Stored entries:

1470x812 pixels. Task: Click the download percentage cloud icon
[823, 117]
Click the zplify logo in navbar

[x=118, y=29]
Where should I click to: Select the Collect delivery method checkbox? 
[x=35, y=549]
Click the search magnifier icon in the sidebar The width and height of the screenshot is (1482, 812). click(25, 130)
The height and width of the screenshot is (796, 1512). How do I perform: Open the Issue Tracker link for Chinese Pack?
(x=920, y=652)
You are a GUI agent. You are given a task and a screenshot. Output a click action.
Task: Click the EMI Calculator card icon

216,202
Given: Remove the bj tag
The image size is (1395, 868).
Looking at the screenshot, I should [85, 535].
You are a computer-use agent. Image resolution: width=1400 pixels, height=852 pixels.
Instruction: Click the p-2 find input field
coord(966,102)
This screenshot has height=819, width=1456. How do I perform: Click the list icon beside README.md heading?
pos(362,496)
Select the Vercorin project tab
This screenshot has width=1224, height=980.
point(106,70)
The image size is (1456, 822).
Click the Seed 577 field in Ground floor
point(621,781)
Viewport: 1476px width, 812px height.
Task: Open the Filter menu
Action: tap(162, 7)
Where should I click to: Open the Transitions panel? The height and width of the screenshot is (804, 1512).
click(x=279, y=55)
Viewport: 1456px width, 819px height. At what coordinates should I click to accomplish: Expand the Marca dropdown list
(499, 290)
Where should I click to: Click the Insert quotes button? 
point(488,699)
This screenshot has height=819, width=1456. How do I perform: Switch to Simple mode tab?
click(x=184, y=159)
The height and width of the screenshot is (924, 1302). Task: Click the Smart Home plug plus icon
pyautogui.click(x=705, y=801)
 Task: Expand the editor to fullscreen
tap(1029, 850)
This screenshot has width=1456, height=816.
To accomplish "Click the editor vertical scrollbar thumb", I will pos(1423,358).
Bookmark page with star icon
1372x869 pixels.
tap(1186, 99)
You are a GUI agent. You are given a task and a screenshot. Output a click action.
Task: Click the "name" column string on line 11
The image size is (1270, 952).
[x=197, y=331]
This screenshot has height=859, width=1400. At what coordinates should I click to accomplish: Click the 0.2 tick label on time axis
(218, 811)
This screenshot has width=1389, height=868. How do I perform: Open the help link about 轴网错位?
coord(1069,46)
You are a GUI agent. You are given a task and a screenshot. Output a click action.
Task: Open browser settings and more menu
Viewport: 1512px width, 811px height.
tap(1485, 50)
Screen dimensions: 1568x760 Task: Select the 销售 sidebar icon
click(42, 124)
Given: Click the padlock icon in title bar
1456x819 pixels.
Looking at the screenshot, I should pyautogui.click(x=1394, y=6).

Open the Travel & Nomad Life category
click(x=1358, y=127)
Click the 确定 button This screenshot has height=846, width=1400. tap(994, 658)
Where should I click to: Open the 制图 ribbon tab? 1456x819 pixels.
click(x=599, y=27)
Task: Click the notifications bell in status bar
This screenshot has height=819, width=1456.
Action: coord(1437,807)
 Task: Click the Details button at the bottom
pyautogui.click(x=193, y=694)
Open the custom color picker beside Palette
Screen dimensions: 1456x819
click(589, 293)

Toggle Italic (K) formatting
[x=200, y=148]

**WORK REQUIRED:**
All the lines above should appear again in the answer, exactly as written.

**COMPLETED EXERCISE:**
1470x812 pixels. Task: Click the download percentage cloud icon
[823, 117]
Click the zplify logo in navbar

[x=118, y=29]
Where should I click to: Select the Collect delivery method checkbox? 
[x=35, y=549]
Click the search magnifier icon in the sidebar The width and height of the screenshot is (1482, 812). click(25, 130)
The height and width of the screenshot is (796, 1512). How do I perform: Open the Issue Tracker link for Chinese Pack?
(x=920, y=652)
You are a GUI agent. You are given a task and a screenshot. Output a click action.
Task: Click the EMI Calculator card icon

216,202
Given: Remove the bj tag
The image size is (1395, 868).
Looking at the screenshot, I should [85, 535].
You are a computer-use agent. Image resolution: width=1400 pixels, height=852 pixels.
Instruction: Click the p-2 find input field
coord(966,102)
This screenshot has height=819, width=1456. How do I perform: Click the list icon beside README.md heading?
pos(362,496)
Select the Vercorin project tab
This screenshot has width=1224, height=980.
point(106,70)
The image size is (1456, 822).
Click the Seed 577 field in Ground floor
point(621,781)
Viewport: 1476px width, 812px height.
Task: Open the Filter menu
Action: tap(162, 7)
Where should I click to: Open the Transitions panel? The height and width of the screenshot is (804, 1512).
click(x=279, y=55)
Viewport: 1456px width, 819px height. At what coordinates should I click to accomplish: Expand the Marca dropdown list
(499, 290)
Where should I click to: Click the Insert quotes button? 
point(488,699)
This screenshot has height=819, width=1456. How do I perform: Switch to Simple mode tab?
click(x=184, y=159)
The height and width of the screenshot is (924, 1302). Task: Click the Smart Home plug plus icon
pyautogui.click(x=705, y=801)
 Task: Expand the editor to fullscreen
tap(1029, 850)
This screenshot has width=1456, height=816.
To accomplish "Click the editor vertical scrollbar thumb", I will pos(1423,358).
Bookmark page with star icon
1372x869 pixels.
tap(1186, 99)
You are a GUI agent. You are given a task and a screenshot. Output a click action.
Task: Click the "name" column string on line 11
The image size is (1270, 952).
[x=197, y=331]
This screenshot has height=859, width=1400. At what coordinates should I click to accomplish: Click the 0.2 tick label on time axis
(218, 811)
This screenshot has width=1389, height=868. How do I perform: Open the help link about 轴网错位?
coord(1069,46)
You are a GUI agent. You are given a task and a screenshot. Output a click action.
Task: Open browser settings and more menu
Viewport: 1512px width, 811px height.
tap(1485, 50)
Screen dimensions: 1568x760 Task: Select the 销售 sidebar icon
click(42, 124)
Given: Click the padlock icon in title bar
1456x819 pixels.
Looking at the screenshot, I should pyautogui.click(x=1394, y=6).

Open the Travel & Nomad Life category
click(x=1358, y=127)
Click the 确定 button This screenshot has height=846, width=1400. tap(994, 658)
Where should I click to: Open the 制图 ribbon tab? 1456x819 pixels.
click(x=599, y=27)
Task: Click the notifications bell in status bar
This screenshot has height=819, width=1456.
Action: coord(1437,807)
 Task: Click the Details button at the bottom
pyautogui.click(x=193, y=694)
Open the custom color picker beside Palette
Screen dimensions: 1456x819
click(589, 293)

Toggle Italic (K) formatting
[x=200, y=148]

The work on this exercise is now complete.